Das beschriebene Bild, oder vielleicht sollte es wohl nur Profil genannt werden, ist das des Jacob Jessuron, des Sklavenhändlers, eines Israeliten von portugiesischer Abstammung, von dem man aber jedenfalls nicht behaupten konnte, dass er ohne alle Arglist war.

Die beiden Ruderknechte waren einfach seine Sklaven.

Der kleine Nachen hatte die Küste an einem stillen, fast geheimen Winkel in einiger Entfernung von der Stadt, aber doch noch in Sichtweite, verlassen. Sein Ziel schien augenscheinlich die vor Anker gegangene Bark zu sein und bewegte sich so schnell wie möglich auf sie zu. Der Steuermann schien wirklich seine schwarzen Sklaven zur Aufbringung ihrer äußersten Kräfte anzutreiben, als wünschte er aus irgendeinem Grund, so bald wie irgend möglich an Bord der Bark zu gelangen.

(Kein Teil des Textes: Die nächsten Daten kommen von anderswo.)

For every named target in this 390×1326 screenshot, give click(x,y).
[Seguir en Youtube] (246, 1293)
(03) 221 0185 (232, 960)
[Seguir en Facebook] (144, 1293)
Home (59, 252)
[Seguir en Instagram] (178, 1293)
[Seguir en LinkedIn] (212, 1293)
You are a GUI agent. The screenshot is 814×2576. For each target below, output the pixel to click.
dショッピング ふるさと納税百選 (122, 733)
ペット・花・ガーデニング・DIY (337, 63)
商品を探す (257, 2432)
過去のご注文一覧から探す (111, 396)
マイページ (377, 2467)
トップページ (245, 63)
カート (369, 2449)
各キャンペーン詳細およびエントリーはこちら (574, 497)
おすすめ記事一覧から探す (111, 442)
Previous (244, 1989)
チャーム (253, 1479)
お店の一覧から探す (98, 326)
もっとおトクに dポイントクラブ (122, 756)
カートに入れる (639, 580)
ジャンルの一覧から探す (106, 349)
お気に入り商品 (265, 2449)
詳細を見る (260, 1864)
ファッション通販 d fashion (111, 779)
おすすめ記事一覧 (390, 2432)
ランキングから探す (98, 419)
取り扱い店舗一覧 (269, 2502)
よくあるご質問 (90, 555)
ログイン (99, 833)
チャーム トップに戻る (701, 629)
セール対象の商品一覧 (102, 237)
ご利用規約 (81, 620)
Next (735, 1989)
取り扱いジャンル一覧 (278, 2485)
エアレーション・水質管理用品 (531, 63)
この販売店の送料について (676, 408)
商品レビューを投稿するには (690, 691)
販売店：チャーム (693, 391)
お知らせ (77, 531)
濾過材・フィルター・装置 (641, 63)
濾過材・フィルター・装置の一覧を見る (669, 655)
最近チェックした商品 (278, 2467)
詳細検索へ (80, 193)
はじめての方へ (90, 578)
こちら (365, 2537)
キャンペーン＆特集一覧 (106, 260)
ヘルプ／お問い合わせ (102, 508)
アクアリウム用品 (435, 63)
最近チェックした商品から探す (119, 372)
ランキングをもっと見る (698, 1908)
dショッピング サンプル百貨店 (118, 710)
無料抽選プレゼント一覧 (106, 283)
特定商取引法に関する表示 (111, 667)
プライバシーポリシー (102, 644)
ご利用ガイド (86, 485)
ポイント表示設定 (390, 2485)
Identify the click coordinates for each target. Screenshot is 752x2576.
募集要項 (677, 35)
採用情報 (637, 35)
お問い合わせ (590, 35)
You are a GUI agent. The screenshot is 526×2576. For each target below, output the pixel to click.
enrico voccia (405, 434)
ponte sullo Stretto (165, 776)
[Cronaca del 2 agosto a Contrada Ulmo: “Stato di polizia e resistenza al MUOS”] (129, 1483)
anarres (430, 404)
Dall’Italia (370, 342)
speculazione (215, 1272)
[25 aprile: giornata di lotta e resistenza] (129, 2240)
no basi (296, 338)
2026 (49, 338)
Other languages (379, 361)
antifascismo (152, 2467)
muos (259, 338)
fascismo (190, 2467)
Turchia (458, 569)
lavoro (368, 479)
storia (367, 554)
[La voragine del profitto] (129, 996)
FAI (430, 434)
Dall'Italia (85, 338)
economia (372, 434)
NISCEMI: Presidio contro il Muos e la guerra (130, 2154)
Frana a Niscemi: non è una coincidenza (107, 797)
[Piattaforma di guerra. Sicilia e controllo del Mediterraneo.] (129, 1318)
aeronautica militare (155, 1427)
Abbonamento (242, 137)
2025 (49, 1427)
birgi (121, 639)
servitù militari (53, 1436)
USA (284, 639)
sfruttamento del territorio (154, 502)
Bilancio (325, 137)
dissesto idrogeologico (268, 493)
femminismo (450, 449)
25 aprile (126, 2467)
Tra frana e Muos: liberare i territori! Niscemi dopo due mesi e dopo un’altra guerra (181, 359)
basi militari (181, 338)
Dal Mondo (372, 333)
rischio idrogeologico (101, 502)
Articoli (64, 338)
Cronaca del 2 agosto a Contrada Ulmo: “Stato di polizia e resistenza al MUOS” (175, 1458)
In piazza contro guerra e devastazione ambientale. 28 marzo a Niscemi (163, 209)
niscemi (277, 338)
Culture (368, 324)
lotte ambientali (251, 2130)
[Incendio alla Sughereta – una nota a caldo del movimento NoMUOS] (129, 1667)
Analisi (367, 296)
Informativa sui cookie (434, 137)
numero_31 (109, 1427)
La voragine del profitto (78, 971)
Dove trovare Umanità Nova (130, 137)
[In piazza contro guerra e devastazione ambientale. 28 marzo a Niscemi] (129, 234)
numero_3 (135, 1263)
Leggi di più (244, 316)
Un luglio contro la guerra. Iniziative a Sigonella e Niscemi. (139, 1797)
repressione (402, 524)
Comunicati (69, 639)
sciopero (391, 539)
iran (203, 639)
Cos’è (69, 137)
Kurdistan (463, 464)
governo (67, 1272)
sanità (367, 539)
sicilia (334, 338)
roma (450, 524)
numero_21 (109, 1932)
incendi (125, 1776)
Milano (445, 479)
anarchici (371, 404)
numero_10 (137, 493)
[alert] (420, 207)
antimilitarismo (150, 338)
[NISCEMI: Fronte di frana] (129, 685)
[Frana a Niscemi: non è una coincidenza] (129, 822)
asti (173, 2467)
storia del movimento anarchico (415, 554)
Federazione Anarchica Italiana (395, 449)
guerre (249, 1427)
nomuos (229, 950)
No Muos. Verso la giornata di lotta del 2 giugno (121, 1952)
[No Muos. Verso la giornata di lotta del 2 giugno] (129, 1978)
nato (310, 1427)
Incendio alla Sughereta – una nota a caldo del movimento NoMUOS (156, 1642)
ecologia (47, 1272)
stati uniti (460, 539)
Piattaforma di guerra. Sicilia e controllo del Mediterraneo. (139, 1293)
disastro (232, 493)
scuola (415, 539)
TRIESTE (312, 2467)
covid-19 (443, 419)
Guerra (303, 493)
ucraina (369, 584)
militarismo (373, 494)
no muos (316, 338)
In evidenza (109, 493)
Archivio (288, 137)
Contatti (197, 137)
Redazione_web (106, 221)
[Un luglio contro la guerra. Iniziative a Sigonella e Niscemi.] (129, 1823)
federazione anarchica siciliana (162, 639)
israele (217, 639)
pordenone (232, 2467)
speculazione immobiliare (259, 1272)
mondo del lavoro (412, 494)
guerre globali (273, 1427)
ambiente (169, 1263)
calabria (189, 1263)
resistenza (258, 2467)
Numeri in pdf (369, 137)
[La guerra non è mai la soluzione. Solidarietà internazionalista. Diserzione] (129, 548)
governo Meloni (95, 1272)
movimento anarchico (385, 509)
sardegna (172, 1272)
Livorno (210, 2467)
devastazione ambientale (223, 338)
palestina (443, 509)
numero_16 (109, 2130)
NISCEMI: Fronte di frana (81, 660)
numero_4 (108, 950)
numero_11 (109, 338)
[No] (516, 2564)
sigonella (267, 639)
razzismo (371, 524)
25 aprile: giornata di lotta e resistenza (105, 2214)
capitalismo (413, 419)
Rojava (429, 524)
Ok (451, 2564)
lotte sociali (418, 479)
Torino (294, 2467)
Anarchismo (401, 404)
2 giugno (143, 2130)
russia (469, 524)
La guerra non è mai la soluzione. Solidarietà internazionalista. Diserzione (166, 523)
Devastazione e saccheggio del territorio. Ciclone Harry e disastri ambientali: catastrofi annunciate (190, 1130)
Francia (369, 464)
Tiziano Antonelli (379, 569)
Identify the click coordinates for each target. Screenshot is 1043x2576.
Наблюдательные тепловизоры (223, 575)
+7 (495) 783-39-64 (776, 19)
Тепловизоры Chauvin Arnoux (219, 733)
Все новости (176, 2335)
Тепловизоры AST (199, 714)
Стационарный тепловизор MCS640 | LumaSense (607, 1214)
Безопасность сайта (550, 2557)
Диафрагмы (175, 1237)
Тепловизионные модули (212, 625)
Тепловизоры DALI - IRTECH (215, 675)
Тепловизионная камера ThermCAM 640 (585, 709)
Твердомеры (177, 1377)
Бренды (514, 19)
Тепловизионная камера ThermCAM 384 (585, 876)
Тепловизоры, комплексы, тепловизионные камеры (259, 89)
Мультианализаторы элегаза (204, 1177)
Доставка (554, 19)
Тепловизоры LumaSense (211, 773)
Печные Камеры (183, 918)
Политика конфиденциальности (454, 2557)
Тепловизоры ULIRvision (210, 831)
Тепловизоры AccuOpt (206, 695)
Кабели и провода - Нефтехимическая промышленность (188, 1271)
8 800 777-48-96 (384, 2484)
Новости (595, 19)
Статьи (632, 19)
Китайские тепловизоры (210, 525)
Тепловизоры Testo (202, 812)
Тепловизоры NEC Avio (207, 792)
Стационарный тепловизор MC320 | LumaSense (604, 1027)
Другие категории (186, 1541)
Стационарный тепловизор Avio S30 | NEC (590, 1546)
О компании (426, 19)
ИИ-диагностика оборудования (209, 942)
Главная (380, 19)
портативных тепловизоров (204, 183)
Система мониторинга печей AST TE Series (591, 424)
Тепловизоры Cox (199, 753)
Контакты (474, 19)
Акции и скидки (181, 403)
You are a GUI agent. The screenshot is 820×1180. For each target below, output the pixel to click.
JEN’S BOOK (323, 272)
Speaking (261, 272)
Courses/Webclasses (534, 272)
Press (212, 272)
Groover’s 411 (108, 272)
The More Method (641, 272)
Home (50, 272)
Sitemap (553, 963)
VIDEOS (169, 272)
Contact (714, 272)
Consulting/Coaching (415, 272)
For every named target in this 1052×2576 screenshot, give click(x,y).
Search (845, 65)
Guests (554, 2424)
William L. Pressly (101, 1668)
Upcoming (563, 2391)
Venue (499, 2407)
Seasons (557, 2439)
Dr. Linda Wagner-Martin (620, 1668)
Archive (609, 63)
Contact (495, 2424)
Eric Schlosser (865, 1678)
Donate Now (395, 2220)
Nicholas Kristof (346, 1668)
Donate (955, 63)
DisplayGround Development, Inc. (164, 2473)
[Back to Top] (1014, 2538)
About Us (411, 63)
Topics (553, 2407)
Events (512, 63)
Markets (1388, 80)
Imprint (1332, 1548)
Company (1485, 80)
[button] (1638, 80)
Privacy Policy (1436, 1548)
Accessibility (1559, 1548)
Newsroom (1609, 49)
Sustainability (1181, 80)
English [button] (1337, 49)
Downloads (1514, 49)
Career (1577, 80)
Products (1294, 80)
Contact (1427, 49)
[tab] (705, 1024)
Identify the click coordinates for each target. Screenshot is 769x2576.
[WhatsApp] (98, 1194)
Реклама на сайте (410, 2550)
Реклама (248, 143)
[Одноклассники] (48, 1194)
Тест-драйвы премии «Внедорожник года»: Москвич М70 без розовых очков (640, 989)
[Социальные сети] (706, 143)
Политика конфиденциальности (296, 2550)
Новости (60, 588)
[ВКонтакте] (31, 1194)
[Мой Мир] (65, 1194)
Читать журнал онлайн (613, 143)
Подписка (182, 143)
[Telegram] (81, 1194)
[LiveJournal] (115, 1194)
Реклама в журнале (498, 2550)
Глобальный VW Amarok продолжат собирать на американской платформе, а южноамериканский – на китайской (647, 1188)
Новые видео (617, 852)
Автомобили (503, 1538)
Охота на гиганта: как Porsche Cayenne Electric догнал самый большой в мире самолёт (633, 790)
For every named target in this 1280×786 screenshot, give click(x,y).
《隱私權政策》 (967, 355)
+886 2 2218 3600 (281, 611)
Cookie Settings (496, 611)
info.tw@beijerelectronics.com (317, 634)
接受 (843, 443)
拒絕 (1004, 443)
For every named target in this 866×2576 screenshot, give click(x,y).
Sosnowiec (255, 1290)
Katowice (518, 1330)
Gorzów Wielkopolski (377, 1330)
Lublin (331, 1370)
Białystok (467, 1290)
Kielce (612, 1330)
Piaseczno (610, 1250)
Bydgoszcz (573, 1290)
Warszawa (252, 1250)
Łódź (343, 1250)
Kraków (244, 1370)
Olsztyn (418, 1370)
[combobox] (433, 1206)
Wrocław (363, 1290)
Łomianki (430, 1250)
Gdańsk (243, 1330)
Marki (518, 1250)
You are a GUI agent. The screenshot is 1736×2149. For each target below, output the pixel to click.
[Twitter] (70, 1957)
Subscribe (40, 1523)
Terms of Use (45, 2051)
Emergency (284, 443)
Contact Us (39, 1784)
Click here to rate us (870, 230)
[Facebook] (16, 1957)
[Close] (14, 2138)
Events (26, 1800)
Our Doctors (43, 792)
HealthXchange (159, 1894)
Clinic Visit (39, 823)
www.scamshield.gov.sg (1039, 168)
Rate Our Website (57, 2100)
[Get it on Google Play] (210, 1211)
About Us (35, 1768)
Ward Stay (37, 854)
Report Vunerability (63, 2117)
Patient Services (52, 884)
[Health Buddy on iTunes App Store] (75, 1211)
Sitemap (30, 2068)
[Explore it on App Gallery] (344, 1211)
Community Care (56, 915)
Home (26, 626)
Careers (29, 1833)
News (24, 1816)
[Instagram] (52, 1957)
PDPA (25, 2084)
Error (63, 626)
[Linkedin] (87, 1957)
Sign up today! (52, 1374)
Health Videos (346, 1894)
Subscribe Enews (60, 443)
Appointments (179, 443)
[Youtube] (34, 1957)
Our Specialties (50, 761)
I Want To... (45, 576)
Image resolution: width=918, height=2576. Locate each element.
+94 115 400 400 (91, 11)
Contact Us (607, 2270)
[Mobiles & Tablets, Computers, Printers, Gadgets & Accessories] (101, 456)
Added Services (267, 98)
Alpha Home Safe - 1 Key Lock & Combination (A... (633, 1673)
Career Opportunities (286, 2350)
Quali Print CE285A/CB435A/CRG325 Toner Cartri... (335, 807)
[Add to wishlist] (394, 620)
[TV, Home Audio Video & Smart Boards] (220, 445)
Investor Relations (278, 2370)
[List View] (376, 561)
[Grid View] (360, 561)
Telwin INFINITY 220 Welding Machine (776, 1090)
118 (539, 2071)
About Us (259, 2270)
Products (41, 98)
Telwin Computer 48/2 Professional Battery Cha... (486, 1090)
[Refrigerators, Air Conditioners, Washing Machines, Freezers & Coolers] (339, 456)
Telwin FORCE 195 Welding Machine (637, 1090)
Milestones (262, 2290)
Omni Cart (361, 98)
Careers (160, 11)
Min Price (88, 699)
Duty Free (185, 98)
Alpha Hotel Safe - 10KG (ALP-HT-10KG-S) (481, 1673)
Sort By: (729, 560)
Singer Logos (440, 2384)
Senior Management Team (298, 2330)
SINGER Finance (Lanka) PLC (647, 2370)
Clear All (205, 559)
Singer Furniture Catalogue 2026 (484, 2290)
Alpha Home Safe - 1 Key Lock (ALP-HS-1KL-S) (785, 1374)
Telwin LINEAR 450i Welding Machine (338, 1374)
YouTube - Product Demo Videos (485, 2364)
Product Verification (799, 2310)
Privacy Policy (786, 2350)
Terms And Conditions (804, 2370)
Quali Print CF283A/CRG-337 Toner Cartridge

Von Zeit zu Zeit konnte man ihn sich mit seinem Körper halb herumdrehen und zurr Stadt zurückblicken sehen, als ob er erwartete oder fürchtete, dass ein anderes Boot von dort kommen könne, das seinen Nachen überholen möchte.

Er schien jedoch in seinem Vorhaben vom Glück begünstigt zu sein, denn obschon sein kleiner Nachen eine ansehnliche Zeit brauchte, um von der Küste zum Schiff zu kommen, eine Entfernung von mindestens einer Meile, langte er doch an seinem Bestimmungsort an, ohne dass irgendein anderes Boot zu sehen gewesen wäre.

»Schiff, halloh!«, schrie er, als der Nachen an die Backbordseite der Bark lief.

»Ja, ja!«, erwiderte eine Stimme von oben.

»Is dasch Captin Showler, den ich höre?«

»Gott verdamm mich! Wer da?«, fragte einer auf dem Hinterdeck. Einen Augenblick später zeigte sich das bleiche Gesicht des Kapitäns Aminidab Jowler selbst auf dem Fallreep.

»Ah! Herr Jessuron! Sie sind es, wahrhaftig! Wollen sich wohl einen Überblick über meine Schwarzen verschaffen? Wohl, wohl, rasch angepackt, rasch bedient. Das ist meine Regel so! Froh, Sie zu sehen, wahrhaftig! Was machen’s?«

»Ganz gut! Ganz gut! Danke. Hoff’, Sie sind auch auf dem Damm, Captin Showler. Wie steht’s denn mit der Ladung?«

»Sehr schön, sehr schön, alter Kauz! Zog ein Hauptlos, wahrhaftig. Alle Größen, alle Farben, alle Geschlechter, gewiss! Sie können suchen und wählen, ganz nach Herzenslust, ich rechne d’rauf. Kommen’s schnell! Klettern’s herauf und schielen’s dann mal hin nach ihnen.«

Der Sklavenhändler ergriff die zu seiner Bequemlichkeit niedergelassene Strickleiter, erkletterte die Schiffsseite mit der Behändigkeit eines Affen und betrat das Deck des Sklavenschiffes.

Nach einigen Minuten, die zum Handschütteln und andere Begrüßungsformeln verwandt wurden und zum Beweis dienten, dass der Händler und der Kaufmann alte Freunde seien und zwar so treue, als es zwei Diebe nur immer sein können, setzte der alte Schlaukopf die große Brille noch etwas fester auf seinem Nasendamm und begann die Besichtigung der Ladung.